→ Exercise: State the number of lines in the records underneath where the word "header" turns up, and say nothing else.

Pixel coordinate grounding data

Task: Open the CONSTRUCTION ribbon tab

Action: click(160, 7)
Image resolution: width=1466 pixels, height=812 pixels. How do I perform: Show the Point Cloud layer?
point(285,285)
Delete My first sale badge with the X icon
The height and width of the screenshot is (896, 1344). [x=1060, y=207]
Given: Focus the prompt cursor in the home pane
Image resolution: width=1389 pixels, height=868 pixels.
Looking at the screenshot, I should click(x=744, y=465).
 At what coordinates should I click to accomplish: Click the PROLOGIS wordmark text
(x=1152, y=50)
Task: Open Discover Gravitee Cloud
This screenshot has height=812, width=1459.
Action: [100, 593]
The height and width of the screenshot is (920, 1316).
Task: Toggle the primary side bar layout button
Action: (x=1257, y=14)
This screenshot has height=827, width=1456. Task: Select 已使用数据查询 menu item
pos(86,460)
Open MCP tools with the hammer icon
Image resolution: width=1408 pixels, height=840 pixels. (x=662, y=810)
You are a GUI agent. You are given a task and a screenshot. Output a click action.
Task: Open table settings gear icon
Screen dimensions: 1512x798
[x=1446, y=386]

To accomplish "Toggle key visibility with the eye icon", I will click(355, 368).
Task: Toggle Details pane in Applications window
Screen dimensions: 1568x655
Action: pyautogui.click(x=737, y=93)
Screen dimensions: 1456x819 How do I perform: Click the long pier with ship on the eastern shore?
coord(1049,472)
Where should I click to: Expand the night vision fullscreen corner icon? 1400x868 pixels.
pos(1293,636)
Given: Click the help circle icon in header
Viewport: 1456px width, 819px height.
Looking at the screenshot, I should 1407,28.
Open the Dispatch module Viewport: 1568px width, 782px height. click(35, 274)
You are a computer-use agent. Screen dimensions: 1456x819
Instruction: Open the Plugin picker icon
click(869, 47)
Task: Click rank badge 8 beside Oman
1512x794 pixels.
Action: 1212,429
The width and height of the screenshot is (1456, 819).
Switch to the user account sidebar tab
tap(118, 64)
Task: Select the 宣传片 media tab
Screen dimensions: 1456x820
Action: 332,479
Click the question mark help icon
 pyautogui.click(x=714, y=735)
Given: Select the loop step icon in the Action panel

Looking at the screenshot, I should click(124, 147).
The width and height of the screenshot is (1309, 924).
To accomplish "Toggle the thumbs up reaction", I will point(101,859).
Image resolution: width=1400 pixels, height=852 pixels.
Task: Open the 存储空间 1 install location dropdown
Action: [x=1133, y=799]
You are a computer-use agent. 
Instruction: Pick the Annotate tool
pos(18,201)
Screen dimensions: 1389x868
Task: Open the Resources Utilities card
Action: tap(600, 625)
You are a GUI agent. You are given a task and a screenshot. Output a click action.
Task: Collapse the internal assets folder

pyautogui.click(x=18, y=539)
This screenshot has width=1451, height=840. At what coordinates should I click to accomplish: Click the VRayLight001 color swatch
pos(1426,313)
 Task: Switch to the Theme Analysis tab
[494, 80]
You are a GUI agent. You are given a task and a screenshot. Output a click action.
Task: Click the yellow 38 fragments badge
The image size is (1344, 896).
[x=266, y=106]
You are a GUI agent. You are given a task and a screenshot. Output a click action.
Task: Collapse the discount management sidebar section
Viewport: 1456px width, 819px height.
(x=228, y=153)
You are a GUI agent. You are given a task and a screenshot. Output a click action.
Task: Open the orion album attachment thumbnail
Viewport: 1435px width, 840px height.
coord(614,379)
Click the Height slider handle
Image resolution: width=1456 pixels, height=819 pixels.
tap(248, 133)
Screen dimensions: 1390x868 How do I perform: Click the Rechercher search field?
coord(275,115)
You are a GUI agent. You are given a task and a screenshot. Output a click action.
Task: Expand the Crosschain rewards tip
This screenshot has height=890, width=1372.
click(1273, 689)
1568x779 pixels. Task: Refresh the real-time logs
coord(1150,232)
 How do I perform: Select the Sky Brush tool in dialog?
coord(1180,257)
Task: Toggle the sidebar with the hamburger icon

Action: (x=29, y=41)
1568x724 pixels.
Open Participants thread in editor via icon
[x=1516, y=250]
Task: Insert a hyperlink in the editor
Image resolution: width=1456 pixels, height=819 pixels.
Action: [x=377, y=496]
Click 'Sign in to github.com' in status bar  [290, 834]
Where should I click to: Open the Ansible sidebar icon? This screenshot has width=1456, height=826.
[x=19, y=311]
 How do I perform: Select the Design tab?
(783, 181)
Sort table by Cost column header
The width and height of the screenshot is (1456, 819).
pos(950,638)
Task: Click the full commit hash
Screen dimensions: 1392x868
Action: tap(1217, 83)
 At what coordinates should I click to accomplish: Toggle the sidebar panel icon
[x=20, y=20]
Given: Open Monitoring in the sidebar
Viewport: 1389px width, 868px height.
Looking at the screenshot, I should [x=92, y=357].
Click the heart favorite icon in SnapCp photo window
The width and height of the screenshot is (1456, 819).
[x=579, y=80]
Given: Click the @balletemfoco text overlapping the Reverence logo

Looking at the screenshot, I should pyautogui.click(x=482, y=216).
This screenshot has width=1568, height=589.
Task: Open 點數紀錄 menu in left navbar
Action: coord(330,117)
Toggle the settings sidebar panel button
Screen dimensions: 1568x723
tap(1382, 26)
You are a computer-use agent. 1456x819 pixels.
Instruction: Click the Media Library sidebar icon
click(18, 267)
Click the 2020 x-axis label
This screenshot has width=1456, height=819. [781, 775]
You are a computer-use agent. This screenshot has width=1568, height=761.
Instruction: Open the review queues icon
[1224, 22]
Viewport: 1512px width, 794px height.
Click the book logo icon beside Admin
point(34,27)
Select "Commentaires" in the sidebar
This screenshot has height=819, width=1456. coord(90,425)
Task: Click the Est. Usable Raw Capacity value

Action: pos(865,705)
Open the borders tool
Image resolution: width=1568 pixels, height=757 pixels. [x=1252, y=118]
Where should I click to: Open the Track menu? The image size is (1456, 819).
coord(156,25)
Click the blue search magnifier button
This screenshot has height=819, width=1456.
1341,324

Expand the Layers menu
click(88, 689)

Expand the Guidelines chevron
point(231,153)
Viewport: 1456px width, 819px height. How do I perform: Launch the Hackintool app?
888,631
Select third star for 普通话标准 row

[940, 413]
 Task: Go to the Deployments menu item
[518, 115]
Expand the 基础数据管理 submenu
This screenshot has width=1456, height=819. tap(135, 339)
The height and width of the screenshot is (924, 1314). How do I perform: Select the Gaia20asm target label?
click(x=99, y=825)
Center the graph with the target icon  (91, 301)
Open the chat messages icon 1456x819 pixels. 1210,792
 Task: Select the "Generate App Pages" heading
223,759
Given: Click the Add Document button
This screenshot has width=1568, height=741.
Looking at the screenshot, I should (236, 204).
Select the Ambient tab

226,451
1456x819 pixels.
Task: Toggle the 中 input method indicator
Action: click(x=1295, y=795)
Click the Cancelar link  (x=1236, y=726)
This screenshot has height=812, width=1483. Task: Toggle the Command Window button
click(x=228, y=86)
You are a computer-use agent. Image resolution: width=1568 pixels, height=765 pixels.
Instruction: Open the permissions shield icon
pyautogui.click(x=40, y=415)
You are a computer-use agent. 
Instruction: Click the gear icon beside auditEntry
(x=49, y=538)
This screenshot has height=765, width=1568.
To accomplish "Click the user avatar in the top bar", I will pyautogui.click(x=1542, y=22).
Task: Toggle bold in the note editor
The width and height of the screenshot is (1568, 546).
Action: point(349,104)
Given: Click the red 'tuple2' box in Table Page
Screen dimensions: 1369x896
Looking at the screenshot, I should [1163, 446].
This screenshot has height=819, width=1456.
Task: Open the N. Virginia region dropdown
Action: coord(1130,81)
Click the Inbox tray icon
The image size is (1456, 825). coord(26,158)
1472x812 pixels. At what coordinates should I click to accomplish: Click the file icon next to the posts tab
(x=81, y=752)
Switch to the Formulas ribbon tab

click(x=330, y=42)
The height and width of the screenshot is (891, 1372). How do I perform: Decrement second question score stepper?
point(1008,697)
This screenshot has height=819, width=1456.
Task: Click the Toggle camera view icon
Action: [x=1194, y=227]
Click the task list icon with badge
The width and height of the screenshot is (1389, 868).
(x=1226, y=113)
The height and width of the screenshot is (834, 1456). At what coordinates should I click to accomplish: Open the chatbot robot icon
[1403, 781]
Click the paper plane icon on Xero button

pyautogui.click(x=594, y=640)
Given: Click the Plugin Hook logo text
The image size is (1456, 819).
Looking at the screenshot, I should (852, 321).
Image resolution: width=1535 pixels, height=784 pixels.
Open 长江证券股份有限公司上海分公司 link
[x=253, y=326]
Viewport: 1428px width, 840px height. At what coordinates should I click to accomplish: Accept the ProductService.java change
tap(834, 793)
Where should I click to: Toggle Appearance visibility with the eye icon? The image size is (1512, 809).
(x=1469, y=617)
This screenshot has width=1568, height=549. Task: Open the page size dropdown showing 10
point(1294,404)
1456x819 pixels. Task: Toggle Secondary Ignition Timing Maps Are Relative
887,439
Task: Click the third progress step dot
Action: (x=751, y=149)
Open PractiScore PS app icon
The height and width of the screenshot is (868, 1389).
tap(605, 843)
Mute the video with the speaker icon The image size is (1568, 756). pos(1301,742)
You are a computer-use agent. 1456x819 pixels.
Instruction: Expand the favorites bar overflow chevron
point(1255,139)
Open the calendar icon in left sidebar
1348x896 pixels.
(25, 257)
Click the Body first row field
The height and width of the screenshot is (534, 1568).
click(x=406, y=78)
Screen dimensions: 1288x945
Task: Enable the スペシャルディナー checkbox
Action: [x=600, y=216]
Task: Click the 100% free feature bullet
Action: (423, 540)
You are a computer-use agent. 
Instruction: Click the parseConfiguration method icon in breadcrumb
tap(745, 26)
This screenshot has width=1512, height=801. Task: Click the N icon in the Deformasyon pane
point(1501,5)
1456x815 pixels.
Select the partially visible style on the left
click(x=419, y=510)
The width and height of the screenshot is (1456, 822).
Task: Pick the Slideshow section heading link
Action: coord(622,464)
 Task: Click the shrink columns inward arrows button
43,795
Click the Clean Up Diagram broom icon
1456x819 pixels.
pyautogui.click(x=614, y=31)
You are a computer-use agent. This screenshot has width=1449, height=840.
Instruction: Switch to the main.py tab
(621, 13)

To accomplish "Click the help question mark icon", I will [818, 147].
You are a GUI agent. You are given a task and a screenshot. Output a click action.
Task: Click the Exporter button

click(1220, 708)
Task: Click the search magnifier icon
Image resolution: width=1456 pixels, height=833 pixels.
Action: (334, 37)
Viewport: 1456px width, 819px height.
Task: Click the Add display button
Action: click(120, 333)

→ Task response: 2